I graduated from Rowan University with a degree in Management Information Systems. As a student who once struggled with classes in the past, I truly know the difference a good tutor can make. Tutors have the ability to break subjects down into more understandable ways for people who do not see things in the black and white ways that they are taught in schools. I believe that I have the skills to help others learn in new and creative ways like I was taught. There were many times where I faced difficult subjects in school. After almost giving up, once problems were re-worded or used in an applicable way, they were more understandable. I hope to be able to help others as a tutor by helping them find their best learning styles.
Education & Certification
Undergraduate Degree: Rowan University - Bachelor of Science, Management Information Systems
SAT Composite (1600 scale): 1120
Programming, being outdoors, spending time with friends.
College Computer Science
High School Computer Science
Technology and Coding
What is your teaching philosophy?
I believe that the best way to teach somebody is by first learning about them-- find out their interests and passions in life. Using that information, teaching the material can be much easier when phrased in ways that would better suit those specific people. Communication is almost as important as knowing the actual subject matter. You must not only know that subject matter well but also know the learner well enough to communicate the information in a way that they will absorb it.
What might you do in a typical first session with a student?
During the first session with a student, I would try to assess their needs, pick up on their learning style, learn about their interests (in order to relate the tutoring to those subjects), and, finally, find out what the end goal of the tutoring is. I would also start collecting information about what they are working on (test prep, project, textbook info) so that I can make up practice problems and prepare other materials for the following sessions. If there is time, I would begin tutoring the student.
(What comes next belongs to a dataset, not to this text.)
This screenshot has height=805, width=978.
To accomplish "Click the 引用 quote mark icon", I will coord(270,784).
How can you help a student become an independent learner?
I believe students have the tools to become independent learners; they just need guidance and some trial and error to find their most efficient way of learning. The best assistance that I can offer a student is to learn as much as I can about them, work with them to find their strongest study techniques, and finally, show them over and over how to study for their assignments using those skills. This recursive approach will slowly transition the student from needing a tutor to being completely independent.
How would you help a student stay motivated?
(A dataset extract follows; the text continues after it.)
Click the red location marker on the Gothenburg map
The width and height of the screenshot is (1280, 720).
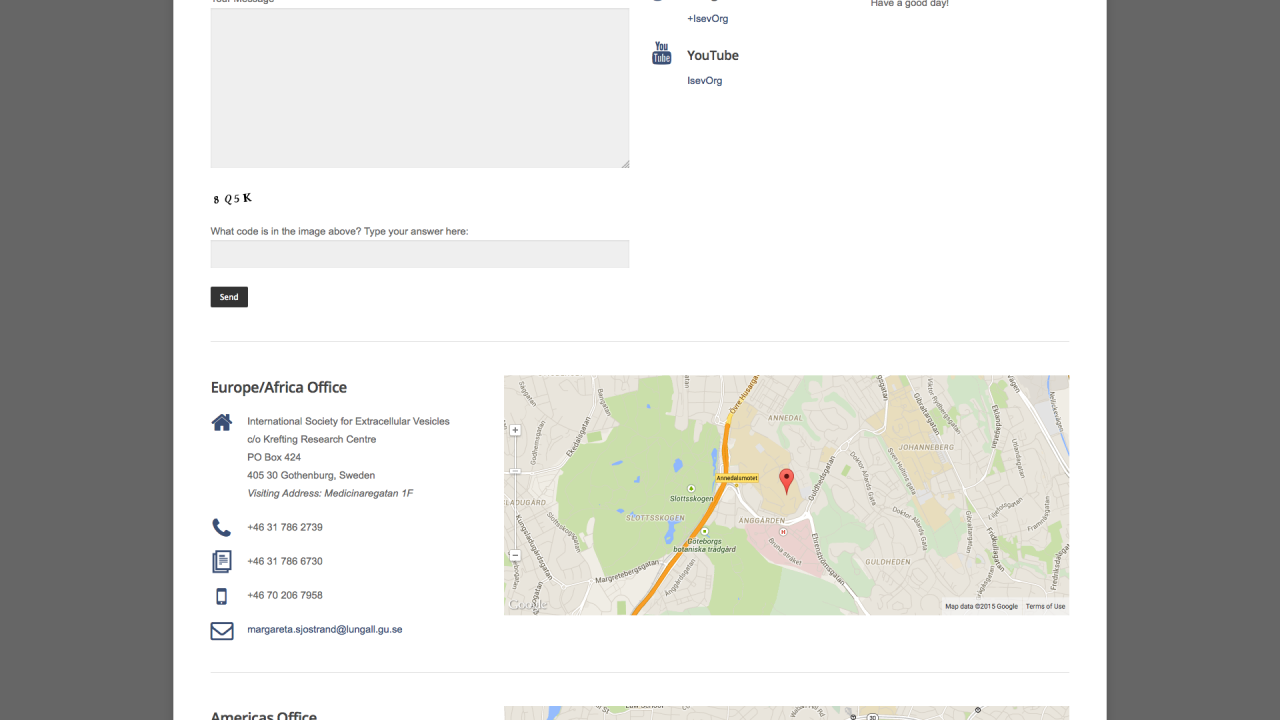(x=787, y=478)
Working towards both short-term and long-term goals is important. Students need a light at the end of a tunnel. That light can be a short-term goal of finishing a problem set and getting 10 minutes of video games or free time to play or draw, or a long-term goal of being accepted to a prestigious college, getting a great job, or completing a degree. It's always important to make sure that something is being worked towards that will keep students attentive and motivated. I would help the student by identifying both long- term and short-term goals, which will motivate them to finish the required work.
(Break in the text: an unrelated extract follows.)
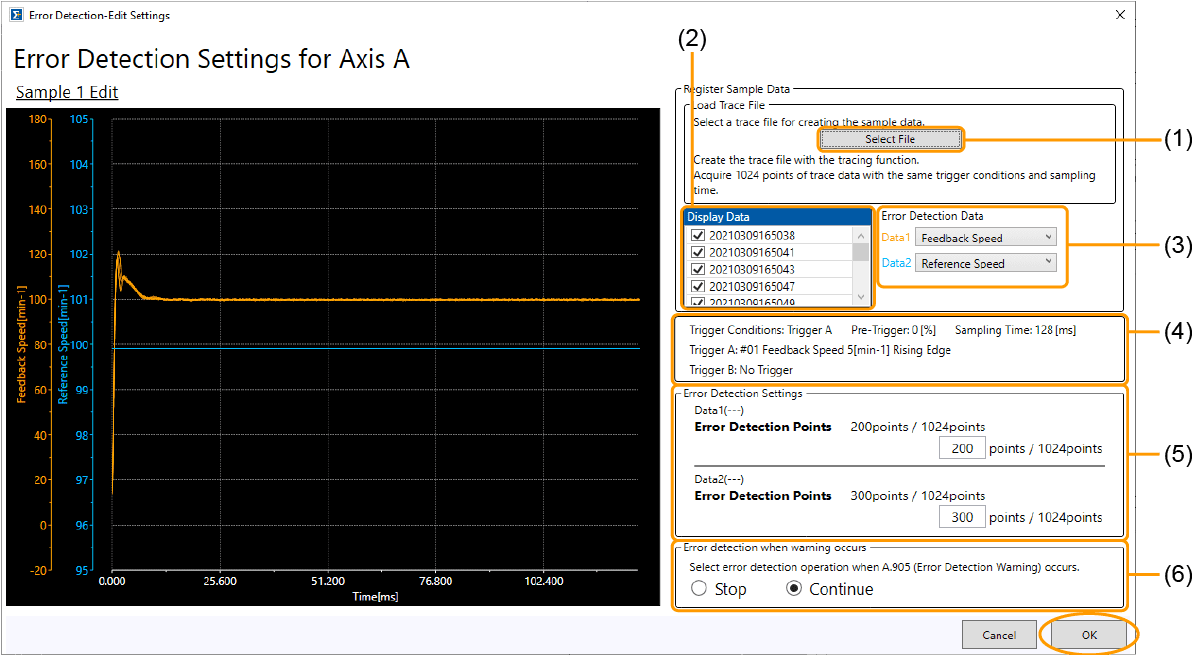
Task: Click the Display Data list scroll-up arrow
Action: click(x=861, y=235)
If a student has difficulty learning a skill or concept, what would you do?
Difficulty grasping certain concepts is not an uncommon thing. Many different people learn many different ways. Students sometimes need things to be re-worded or shown differently in order for the subject matter to make sense. Visual learners might require a sketch of the concept to fully grasp it, while auditory learners may just need a vivid description of the subject matter. It's important to try to see it from the student's perspective and try to identify where they are having a hard time.
How would you help a student get excited/engaged with a subject that they are struggling in?
Simply re-wording problems to make them more relevant to the student can do wonders. Instead of saying: "If you flip a coin 3 times, what are the chances of getting heads 3 times," a student who is very interested in cars may respond much better to "A race car has to go over 3 jumps, each jump has a 50% chance of destroying the car. What is the probability that the car will safely land after all 3 jumps?" Although seeming a bit silly, this changes the "theme" of the problem, while keeping the content the same. The student now has motivation to solve the problem since they might actually want to know what the chances of a car surviving all 3 jumps would be. Although this seems like a strategy that could only work for younger students, it is an extremely motivational tool to use with older students as well.
What techniques would you use to be sure that a student understands the material?
A very fun way to learn material is to try to reverse the roles and have the learner pretend to be the teacher. Having the student try to explain the subject matter to you in return can show you if they actually know the material. Teaching is also one of the best ways to master a subject matter since it forces the teacher to redundantly go over material. This simple trick of role reversal is one of the many techniques that can be used to make sure a student is understanding the material.
How do you build a student's confidence in a subject?
Practice, practice, practice. Confidence comes from knowing how to do things easily and consistently. It's hard to be confident unless you know something well (or think you know something well). By practicing over and over, the student eventually is able to correctly complete a problem set, which increases their confidence. Starting with an easy problem set will help bring up their confidence faster. Then, begin practicing the medium difficulty questions until successfully completing that problem set. Finally, reach the hard level questions and, once again, practice until a high level of confidence is reached. Confidence plays a key role in learning.
How do you evaluate a student's needs?
An introductory tutoring session and/or conversations prior to tutoring are an important way to evaluate a student's needs. The student can portray their needs by explaining what makes the material difficult or by doing practice problems and showing me where they get stuck. It is extremely important to identify student needs before any actual teaching begins.